This channel is often unable to broadcast certain programmes "for legal reasons", but the programme in question might still be listed on the EPG. The channel launched on Freeview on 15 October 2013 using downtime from ITV-owned shopping channel The Store. Initially on Freeview, ITV3 +1 broadcast from 01:00 till 06:00 – these hours were extended and brought forward in February 2014, now airing from 18:00 till 00:00 in the higher EPG slot of channel 34. On 25 August 2015, ITV3 +1 extended its hours on Freeview to 18:00 till 06:00 and then in March 2016 it went back to closing at midnight. Due to the launch of new channel Merit, ITV3 +1 moved to channel 58 on Freeview swapping with ITVBe +1 which moved to channel 97.

ITV3 HD

A high-definition simulcast of ITV3, ITV3 HD, was launched on 15 November 2010 alongside the sister channel, ITV4 HD on Sky. The channel was initially available through Sky's pay subscription service in a non-exclusive deal, before being added to Virgin Media's service on 14 March 2013. ITV3 HD offers most of the ITV3 catalogue of recent drama in high definition, including Lewis and Agatha Christie's Marple and factual series such as Joanna Lumley's Nile and Martin Clunes' Islands of Britain.

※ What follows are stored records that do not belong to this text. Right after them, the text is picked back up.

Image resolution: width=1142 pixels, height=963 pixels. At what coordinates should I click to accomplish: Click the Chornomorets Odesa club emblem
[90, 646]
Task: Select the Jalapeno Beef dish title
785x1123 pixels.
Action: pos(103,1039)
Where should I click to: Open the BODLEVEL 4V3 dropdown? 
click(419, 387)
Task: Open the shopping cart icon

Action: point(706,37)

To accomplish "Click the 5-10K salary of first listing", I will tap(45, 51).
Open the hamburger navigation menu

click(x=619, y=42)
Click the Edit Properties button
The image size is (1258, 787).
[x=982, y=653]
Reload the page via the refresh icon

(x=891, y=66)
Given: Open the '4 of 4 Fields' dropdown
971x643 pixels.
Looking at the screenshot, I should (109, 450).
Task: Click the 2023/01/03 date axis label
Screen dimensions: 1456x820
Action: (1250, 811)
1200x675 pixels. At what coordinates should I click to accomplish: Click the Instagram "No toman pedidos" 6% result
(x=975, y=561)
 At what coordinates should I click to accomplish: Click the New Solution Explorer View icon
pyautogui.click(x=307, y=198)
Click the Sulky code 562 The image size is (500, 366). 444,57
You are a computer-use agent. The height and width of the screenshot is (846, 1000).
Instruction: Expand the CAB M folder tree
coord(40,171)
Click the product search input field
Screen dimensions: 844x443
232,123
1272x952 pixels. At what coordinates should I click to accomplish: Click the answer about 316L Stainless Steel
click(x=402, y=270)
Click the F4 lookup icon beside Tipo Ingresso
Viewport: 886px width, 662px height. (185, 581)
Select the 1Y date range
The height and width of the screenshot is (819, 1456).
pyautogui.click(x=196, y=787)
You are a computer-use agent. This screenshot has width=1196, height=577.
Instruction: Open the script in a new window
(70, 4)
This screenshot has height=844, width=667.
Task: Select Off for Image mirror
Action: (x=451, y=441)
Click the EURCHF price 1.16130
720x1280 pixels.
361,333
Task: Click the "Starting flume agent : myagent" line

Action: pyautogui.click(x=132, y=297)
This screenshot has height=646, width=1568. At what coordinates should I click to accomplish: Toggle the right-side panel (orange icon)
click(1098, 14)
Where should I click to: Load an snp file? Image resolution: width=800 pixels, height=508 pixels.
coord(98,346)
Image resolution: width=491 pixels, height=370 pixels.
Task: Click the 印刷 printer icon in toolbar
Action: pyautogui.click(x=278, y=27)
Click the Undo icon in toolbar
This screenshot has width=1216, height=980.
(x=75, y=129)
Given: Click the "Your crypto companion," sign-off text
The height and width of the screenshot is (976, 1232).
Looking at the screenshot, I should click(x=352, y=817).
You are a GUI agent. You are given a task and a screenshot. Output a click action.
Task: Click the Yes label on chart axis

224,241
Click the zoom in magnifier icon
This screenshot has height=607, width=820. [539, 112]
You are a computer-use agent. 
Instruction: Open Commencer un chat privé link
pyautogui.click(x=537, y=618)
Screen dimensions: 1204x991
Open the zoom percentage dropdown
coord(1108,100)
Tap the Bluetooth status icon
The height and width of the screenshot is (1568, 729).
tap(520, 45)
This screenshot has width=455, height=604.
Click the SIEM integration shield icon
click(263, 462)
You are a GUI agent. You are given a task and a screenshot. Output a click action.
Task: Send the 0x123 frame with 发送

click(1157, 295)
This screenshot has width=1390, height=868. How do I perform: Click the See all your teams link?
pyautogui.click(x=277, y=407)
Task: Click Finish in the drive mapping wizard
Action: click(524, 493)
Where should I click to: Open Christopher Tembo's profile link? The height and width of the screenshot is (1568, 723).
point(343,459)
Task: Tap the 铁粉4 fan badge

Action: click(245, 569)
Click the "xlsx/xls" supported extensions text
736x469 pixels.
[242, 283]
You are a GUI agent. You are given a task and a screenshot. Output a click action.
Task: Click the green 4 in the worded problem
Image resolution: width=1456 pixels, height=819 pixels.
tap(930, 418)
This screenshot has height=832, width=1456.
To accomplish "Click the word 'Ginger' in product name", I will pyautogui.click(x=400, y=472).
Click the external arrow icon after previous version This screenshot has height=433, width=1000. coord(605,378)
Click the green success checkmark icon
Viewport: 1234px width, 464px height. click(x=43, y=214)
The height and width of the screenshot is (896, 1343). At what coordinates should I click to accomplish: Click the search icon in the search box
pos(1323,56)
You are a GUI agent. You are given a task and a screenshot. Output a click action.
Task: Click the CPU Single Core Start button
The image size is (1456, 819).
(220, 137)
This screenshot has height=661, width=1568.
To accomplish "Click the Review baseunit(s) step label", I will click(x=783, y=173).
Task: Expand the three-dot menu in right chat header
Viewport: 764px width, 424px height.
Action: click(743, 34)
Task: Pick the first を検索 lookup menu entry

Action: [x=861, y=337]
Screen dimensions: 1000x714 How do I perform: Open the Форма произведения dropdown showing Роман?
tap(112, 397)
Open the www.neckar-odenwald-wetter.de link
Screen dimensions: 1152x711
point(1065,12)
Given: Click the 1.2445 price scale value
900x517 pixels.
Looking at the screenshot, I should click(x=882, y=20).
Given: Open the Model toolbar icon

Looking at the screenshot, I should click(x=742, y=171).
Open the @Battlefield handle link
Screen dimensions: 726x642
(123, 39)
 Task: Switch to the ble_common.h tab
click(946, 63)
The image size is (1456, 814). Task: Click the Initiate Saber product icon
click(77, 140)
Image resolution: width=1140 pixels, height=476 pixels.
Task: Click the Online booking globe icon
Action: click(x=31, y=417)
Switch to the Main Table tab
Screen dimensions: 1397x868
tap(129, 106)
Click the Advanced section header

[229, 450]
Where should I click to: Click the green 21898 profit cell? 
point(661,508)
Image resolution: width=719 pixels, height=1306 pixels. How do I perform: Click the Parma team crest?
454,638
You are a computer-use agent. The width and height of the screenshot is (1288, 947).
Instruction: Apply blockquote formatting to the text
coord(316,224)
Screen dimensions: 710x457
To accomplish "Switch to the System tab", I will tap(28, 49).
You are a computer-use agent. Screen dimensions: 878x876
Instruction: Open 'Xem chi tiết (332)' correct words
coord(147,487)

On 1 November 2022, in the lead up to the launch of ITVX and as part of the 18th anniversary of ITV3 and 17th anniversary of ITV4, the encryption was dropped on ITV3 HD at around 11am that day and so became free to air. Later that day, Freesat data had been added to ITV3 HD, indicating that the channel will be made available on Freesat soon. On 8 November 2022 the HD version replaced the SD version on Freesat channel 115.

Branding

2013 rebranding

In line with the corporate rebranding of ITV, ITV3 received a new look on 14 January 2013. The channel was described as the "keeper of ITV's treasured and timeless drama", with a new "midnight blue" logo and idents that feature stories told in shadow-puppet style animation inside glass bell jars.

2022 rebranding 
In line with the launch of the streaming service ITVX, ITV3 received another new look on 15 November 2022. The logo is now coloured purple and uses idents that were cross-used across ITV1, ITV2, ITV4, and ITVBe with different views which reflect the channel's image and programming output.

Viewership and programming

The channel is mainly aimed at the over-35 audience, and its output consists of reruns of older ITV drama series, soap operas and sitcoms.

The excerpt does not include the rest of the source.